> _Prompt_:
The reply must return each line of the data exactly.

> _Excerpts from a dataset_:
↓↓↓

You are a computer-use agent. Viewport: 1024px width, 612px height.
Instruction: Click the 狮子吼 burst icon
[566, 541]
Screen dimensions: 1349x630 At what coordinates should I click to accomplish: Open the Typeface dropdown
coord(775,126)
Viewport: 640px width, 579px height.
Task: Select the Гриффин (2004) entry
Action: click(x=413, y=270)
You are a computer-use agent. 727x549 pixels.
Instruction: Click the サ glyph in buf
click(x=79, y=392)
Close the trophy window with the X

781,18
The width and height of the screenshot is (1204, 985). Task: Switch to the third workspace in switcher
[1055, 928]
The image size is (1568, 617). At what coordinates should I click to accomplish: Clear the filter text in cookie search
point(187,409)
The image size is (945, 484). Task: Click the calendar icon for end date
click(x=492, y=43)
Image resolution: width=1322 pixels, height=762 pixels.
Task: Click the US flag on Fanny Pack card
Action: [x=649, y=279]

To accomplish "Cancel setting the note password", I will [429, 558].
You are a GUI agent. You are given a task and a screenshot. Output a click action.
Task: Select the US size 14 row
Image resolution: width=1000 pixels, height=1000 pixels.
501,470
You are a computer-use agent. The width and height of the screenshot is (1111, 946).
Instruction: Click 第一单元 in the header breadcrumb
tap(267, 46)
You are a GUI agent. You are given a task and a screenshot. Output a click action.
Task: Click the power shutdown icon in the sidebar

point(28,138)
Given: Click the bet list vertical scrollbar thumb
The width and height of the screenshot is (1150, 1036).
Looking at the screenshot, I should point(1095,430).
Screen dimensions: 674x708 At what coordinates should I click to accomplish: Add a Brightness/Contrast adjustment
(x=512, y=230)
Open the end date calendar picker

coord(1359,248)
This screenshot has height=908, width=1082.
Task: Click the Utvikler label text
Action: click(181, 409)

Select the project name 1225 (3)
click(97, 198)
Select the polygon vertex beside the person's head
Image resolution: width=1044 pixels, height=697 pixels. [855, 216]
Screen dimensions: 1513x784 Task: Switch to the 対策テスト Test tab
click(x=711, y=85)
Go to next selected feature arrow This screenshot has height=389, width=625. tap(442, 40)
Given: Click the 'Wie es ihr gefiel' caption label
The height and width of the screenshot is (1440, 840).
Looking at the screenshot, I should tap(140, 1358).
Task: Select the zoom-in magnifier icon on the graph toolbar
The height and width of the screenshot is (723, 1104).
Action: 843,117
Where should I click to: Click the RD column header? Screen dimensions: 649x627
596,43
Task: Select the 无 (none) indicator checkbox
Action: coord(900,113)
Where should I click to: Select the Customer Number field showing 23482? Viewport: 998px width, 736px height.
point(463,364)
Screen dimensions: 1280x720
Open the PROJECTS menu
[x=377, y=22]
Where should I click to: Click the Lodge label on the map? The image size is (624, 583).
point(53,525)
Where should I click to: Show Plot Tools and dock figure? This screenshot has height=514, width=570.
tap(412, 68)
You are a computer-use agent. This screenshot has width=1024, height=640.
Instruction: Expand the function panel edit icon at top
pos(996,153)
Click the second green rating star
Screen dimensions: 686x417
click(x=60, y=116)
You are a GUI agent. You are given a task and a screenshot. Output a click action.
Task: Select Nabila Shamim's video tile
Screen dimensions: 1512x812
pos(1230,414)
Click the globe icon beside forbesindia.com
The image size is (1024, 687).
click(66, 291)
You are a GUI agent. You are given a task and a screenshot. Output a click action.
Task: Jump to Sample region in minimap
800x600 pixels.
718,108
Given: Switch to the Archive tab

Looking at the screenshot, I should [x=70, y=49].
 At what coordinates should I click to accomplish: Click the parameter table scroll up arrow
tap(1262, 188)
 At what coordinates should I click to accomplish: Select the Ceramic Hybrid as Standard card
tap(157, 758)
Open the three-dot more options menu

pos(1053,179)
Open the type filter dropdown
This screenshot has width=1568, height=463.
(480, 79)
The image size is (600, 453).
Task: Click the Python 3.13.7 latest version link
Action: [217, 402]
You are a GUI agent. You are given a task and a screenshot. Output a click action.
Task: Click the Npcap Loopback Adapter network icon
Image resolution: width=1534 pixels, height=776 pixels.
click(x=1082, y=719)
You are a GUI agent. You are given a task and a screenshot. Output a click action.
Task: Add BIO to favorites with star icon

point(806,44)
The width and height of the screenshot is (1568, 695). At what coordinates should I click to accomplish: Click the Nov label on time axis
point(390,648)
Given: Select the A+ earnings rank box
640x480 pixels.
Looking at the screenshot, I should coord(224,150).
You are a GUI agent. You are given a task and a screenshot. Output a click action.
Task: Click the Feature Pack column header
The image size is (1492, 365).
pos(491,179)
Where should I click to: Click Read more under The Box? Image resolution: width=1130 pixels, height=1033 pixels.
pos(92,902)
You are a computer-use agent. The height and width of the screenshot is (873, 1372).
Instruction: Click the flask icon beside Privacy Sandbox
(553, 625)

↑↑↑

> _Response to this exercise_:
You are a computer-use agent. Viewport: 1024px width, 612px height.
Instruction: Click the 狮子吼 burst icon
[566, 541]
Screen dimensions: 1349x630 At what coordinates should I click to accomplish: Open the Typeface dropdown
coord(775,126)
Viewport: 640px width, 579px height.
Task: Select the Гриффин (2004) entry
Action: click(x=413, y=270)
You are a computer-use agent. 727x549 pixels.
Instruction: Click the サ glyph in buf
click(x=79, y=392)
Close the trophy window with the X

781,18
The width and height of the screenshot is (1204, 985). Task: Switch to the third workspace in switcher
[1055, 928]
The image size is (1568, 617). At what coordinates should I click to accomplish: Clear the filter text in cookie search
point(187,409)
The image size is (945, 484). Task: Click the calendar icon for end date
click(x=492, y=43)
Image resolution: width=1322 pixels, height=762 pixels.
Task: Click the US flag on Fanny Pack card
Action: [x=649, y=279]

To accomplish "Cancel setting the note password", I will [429, 558].
You are a GUI agent. You are given a task and a screenshot. Output a click action.
Task: Select the US size 14 row
Image resolution: width=1000 pixels, height=1000 pixels.
501,470
You are a computer-use agent. The width and height of the screenshot is (1111, 946).
Instruction: Click 第一单元 in the header breadcrumb
tap(267, 46)
You are a GUI agent. You are given a task and a screenshot. Output a click action.
Task: Click the power shutdown icon in the sidebar

point(28,138)
Given: Click the bet list vertical scrollbar thumb
The width and height of the screenshot is (1150, 1036).
Looking at the screenshot, I should point(1095,430).
Screen dimensions: 674x708 At what coordinates should I click to accomplish: Add a Brightness/Contrast adjustment
(x=512, y=230)
Open the end date calendar picker

coord(1359,248)
This screenshot has height=908, width=1082.
Task: Click the Utvikler label text
Action: click(181, 409)

Select the project name 1225 (3)
click(97, 198)
Select the polygon vertex beside the person's head
Image resolution: width=1044 pixels, height=697 pixels. [855, 216]
Screen dimensions: 1513x784 Task: Switch to the 対策テスト Test tab
click(x=711, y=85)
Go to next selected feature arrow This screenshot has height=389, width=625. tap(442, 40)
Given: Click the 'Wie es ihr gefiel' caption label
The height and width of the screenshot is (1440, 840).
Looking at the screenshot, I should tap(140, 1358).
Task: Select the zoom-in magnifier icon on the graph toolbar
The height and width of the screenshot is (723, 1104).
Action: 843,117
Where should I click to: Click the RD column header? Screen dimensions: 649x627
596,43
Task: Select the 无 (none) indicator checkbox
Action: coord(900,113)
Where should I click to: Select the Customer Number field showing 23482? Viewport: 998px width, 736px height.
point(463,364)
Screen dimensions: 1280x720
Open the PROJECTS menu
[x=377, y=22]
Where should I click to: Click the Lodge label on the map? The image size is (624, 583).
point(53,525)
Where should I click to: Show Plot Tools and dock figure? This screenshot has height=514, width=570.
tap(412, 68)
You are a computer-use agent. This screenshot has width=1024, height=640.
Instruction: Expand the function panel edit icon at top
pos(996,153)
Click the second green rating star
Screen dimensions: 686x417
click(x=60, y=116)
You are a GUI agent. You are given a task and a screenshot. Output a click action.
Task: Select Nabila Shamim's video tile
Screen dimensions: 1512x812
pos(1230,414)
Click the globe icon beside forbesindia.com
The image size is (1024, 687).
click(66, 291)
You are a GUI agent. You are given a task and a screenshot. Output a click action.
Task: Jump to Sample region in minimap
800x600 pixels.
718,108
Given: Switch to the Archive tab

Looking at the screenshot, I should [x=70, y=49].
 At what coordinates should I click to accomplish: Click the parameter table scroll up arrow
tap(1262, 188)
 At what coordinates should I click to accomplish: Select the Ceramic Hybrid as Standard card
tap(157, 758)
Open the three-dot more options menu

pos(1053,179)
Open the type filter dropdown
This screenshot has width=1568, height=463.
(480, 79)
The image size is (600, 453).
Task: Click the Python 3.13.7 latest version link
Action: [217, 402]
You are a GUI agent. You are given a task and a screenshot. Output a click action.
Task: Click the Npcap Loopback Adapter network icon
Image resolution: width=1534 pixels, height=776 pixels.
click(x=1082, y=719)
You are a GUI agent. You are given a task and a screenshot. Output a click action.
Task: Add BIO to favorites with star icon

point(806,44)
The width and height of the screenshot is (1568, 695). At what coordinates should I click to accomplish: Click the Nov label on time axis
point(390,648)
Given: Select the A+ earnings rank box
640x480 pixels.
Looking at the screenshot, I should coord(224,150).
You are a GUI agent. You are given a task and a screenshot. Output a click action.
Task: Click the Feature Pack column header
The image size is (1492, 365).
pos(491,179)
Where should I click to: Click Read more under The Box? Image resolution: width=1130 pixels, height=1033 pixels.
pos(92,902)
You are a computer-use agent. The height and width of the screenshot is (873, 1372).
Instruction: Click the flask icon beside Privacy Sandbox
(553, 625)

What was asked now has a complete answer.